(What is expected): From the line containing "Where should I" to the end of the records, print every line exactly, both ends included, and leave out the pictures.

::: Exercise data :::

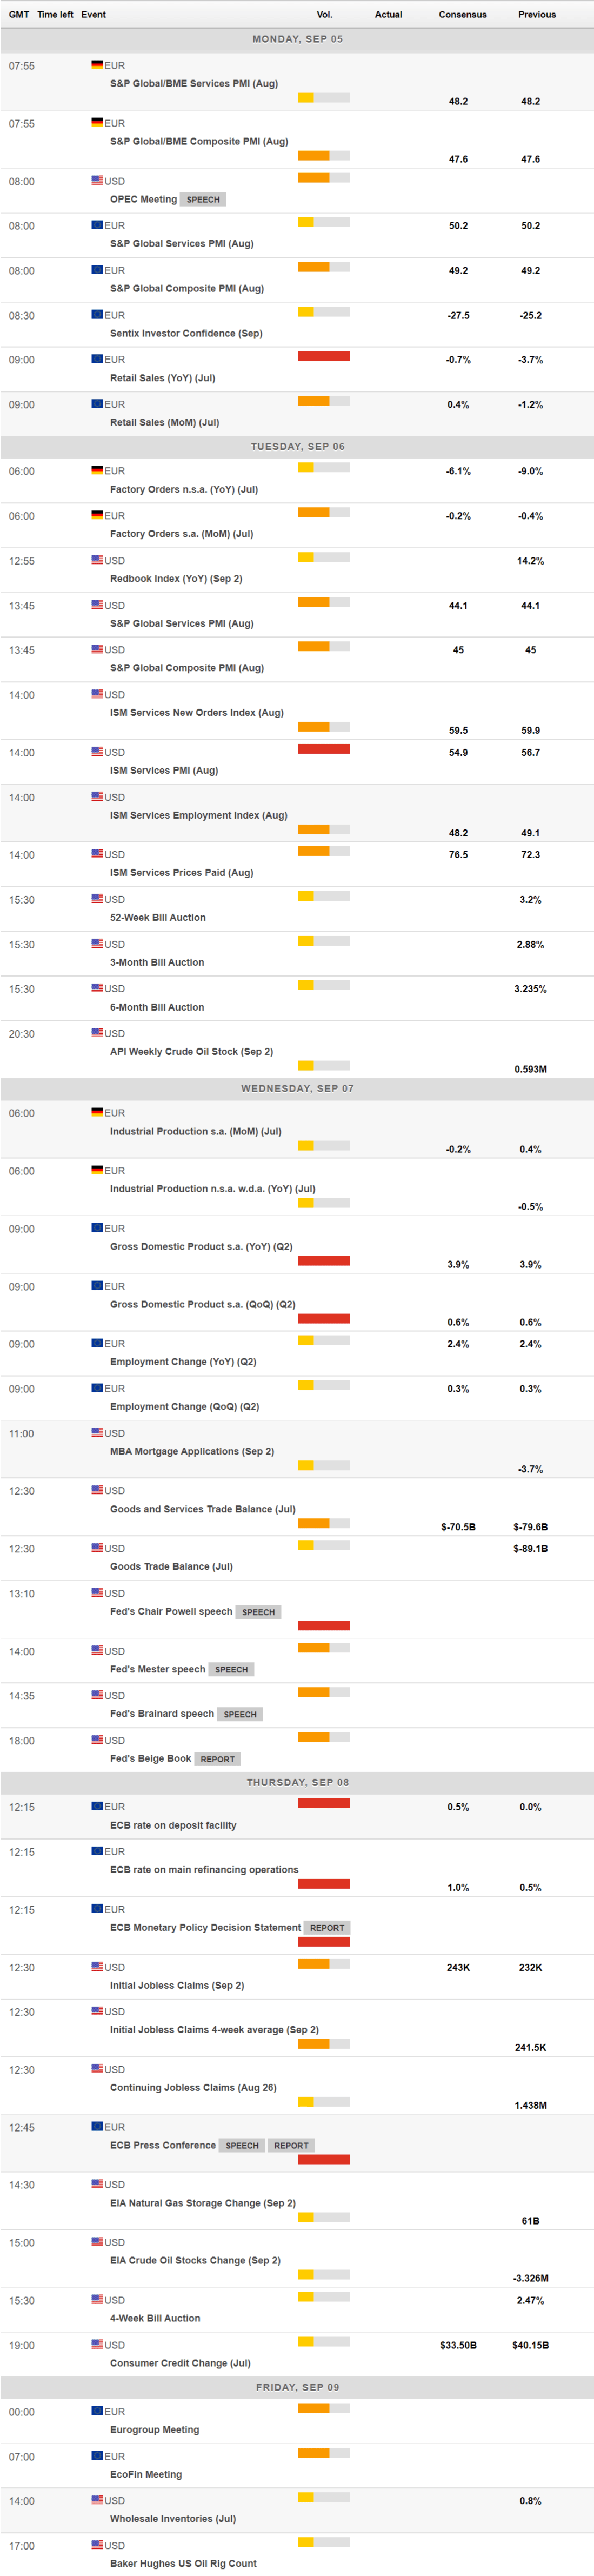Click the EU flag above ECB rate on deposit facility
This screenshot has height=2576, width=594.
[x=97, y=1806]
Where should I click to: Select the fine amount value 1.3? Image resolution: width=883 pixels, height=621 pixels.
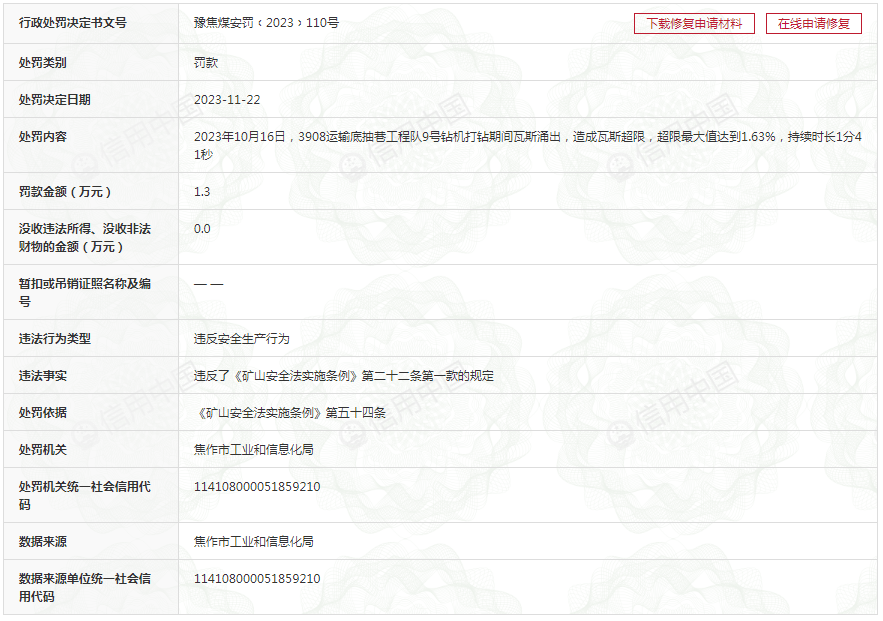tap(202, 191)
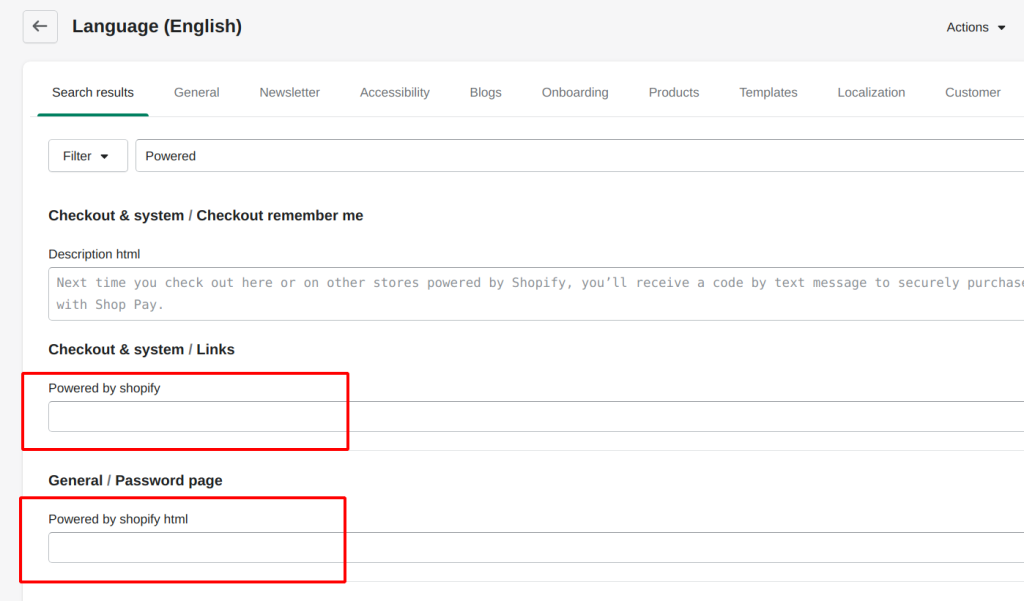Viewport: 1024px width, 601px height.
Task: Open the Customer tab
Action: coord(972,92)
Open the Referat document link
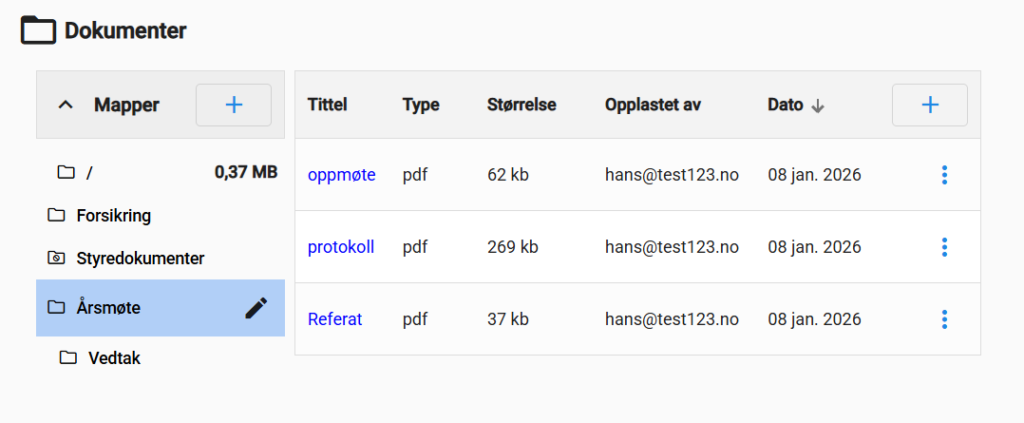Image resolution: width=1024 pixels, height=423 pixels. coord(335,319)
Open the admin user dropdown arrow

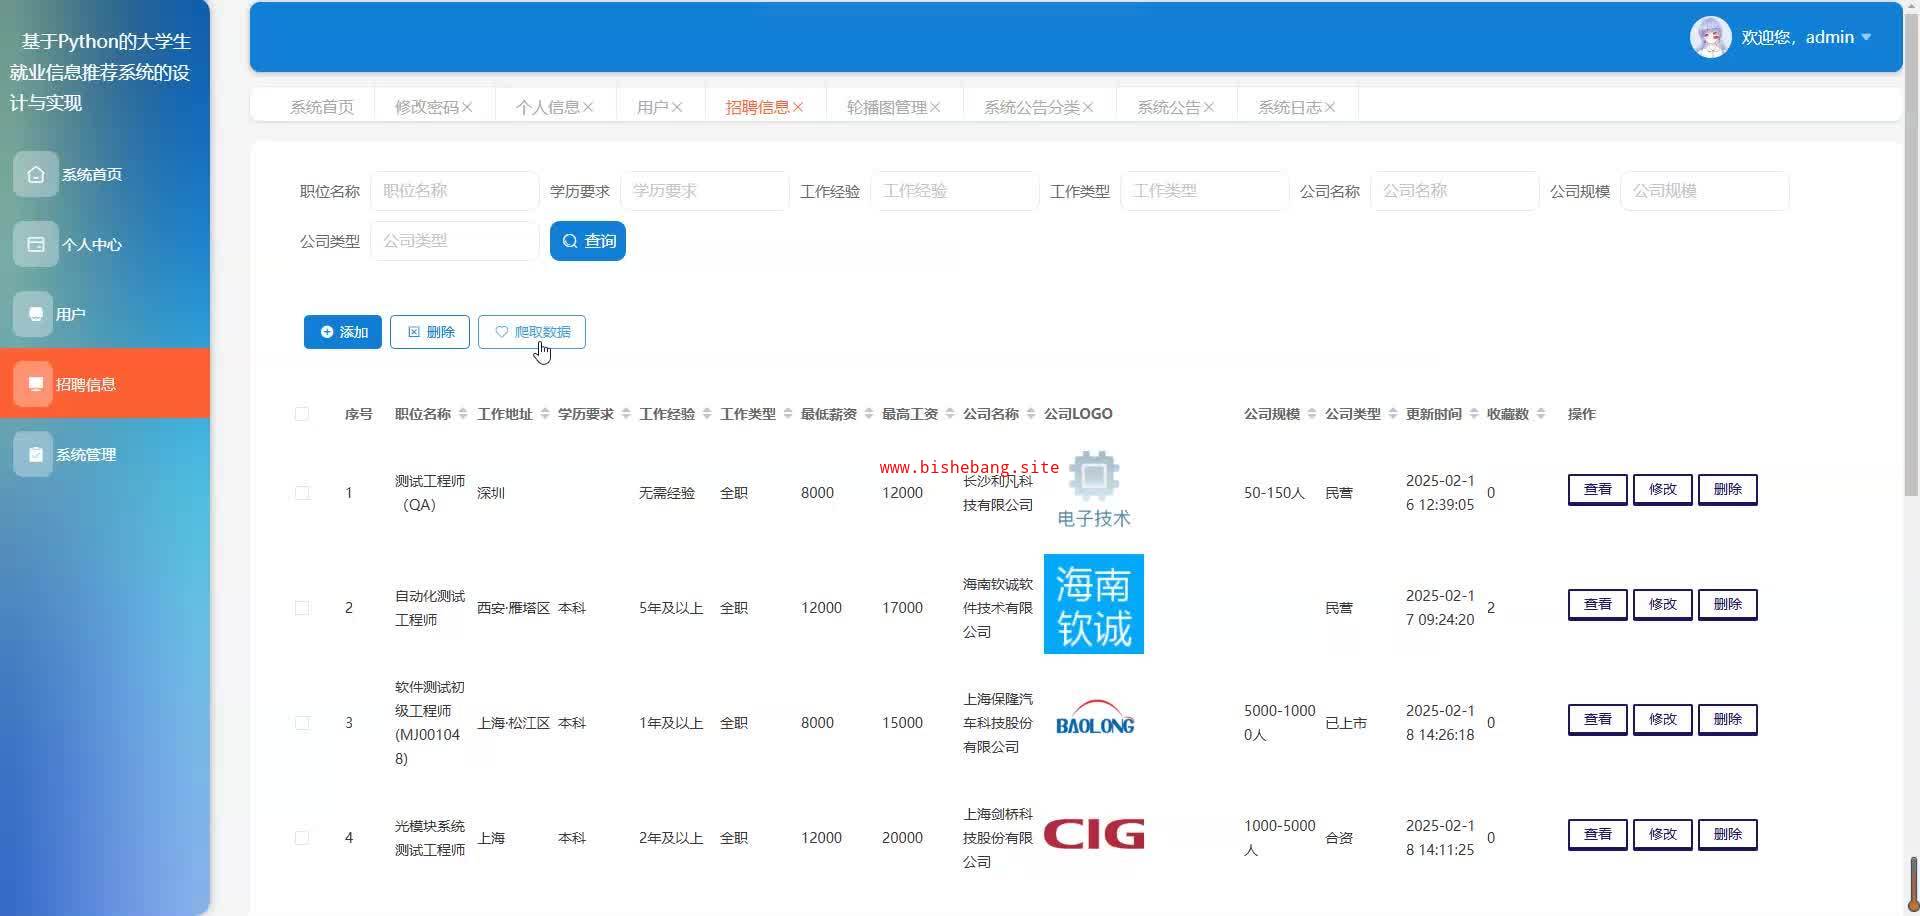tap(1866, 38)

:::

(Reply to the task):
Where should I click to: Select the fine amount value 1.3? Image resolution: width=883 pixels, height=621 pixels.
tap(202, 191)
Viewport: 1024px width, 601px height.
Task: Open the Customer tab
Action: coord(972,92)
Open the Referat document link
Image resolution: width=1024 pixels, height=423 pixels. coord(335,319)
Open the admin user dropdown arrow

tap(1866, 38)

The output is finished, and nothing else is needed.